What is needed:
In exact form, please repeat the records from their opening line down to the line with "iPhone 16 (61, 74)", including that line.

*** Information shown ***

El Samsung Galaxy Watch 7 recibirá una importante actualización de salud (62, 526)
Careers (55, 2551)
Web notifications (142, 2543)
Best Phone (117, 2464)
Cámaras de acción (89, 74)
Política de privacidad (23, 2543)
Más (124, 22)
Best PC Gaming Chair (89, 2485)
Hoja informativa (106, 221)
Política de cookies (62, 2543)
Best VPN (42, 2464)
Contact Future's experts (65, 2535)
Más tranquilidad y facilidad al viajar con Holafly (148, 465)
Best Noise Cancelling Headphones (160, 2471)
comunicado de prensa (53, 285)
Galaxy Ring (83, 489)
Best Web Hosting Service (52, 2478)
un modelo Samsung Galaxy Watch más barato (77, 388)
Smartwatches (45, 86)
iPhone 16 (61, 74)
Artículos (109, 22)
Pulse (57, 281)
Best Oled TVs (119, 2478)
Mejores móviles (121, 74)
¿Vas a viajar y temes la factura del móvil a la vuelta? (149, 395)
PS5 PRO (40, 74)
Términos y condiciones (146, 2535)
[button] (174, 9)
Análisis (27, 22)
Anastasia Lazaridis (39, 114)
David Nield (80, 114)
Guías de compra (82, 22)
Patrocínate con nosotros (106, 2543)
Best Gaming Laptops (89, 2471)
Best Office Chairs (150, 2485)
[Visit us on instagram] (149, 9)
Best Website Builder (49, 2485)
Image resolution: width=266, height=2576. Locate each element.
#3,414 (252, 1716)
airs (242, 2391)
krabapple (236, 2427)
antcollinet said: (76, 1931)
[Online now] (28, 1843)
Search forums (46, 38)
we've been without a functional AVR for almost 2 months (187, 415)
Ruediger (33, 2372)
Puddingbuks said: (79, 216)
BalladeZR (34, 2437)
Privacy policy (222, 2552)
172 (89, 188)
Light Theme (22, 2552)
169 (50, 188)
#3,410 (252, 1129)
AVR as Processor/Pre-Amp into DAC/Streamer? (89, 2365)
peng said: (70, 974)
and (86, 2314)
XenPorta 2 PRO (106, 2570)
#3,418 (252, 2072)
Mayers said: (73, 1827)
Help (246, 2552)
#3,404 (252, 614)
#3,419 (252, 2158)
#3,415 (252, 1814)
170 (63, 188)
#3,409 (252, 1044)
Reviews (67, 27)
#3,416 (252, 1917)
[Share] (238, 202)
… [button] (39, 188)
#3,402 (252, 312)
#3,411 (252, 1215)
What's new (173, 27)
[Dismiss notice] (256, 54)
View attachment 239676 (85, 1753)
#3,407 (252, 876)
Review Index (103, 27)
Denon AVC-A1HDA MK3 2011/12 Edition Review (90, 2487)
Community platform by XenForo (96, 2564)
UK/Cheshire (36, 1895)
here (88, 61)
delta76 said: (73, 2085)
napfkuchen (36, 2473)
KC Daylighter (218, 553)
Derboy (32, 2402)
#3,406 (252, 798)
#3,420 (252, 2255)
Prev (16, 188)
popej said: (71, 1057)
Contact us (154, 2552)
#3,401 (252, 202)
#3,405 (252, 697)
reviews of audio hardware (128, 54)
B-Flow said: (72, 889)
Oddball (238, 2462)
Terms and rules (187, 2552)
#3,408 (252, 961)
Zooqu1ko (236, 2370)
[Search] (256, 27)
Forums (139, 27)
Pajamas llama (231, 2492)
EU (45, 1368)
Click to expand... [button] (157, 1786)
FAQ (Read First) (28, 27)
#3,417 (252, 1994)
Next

*** End of Information shown ***

Answer area:
El Samsung Galaxy Watch 7 recibirá una importante actualización de salud (62, 526)
Careers (55, 2551)
Web notifications (142, 2543)
Best Phone (117, 2464)
Cámaras de acción (89, 74)
Política de privacidad (23, 2543)
Más (124, 22)
Best PC Gaming Chair (89, 2485)
Hoja informativa (106, 221)
Política de cookies (62, 2543)
Best VPN (42, 2464)
Contact Future's experts (65, 2535)
Más tranquilidad y facilidad al viajar con Holafly (148, 465)
Best Noise Cancelling Headphones (160, 2471)
comunicado de prensa (53, 285)
Galaxy Ring (83, 489)
Best Web Hosting Service (52, 2478)
un modelo Samsung Galaxy Watch más barato (77, 388)
Smartwatches (45, 86)
iPhone 16 (61, 74)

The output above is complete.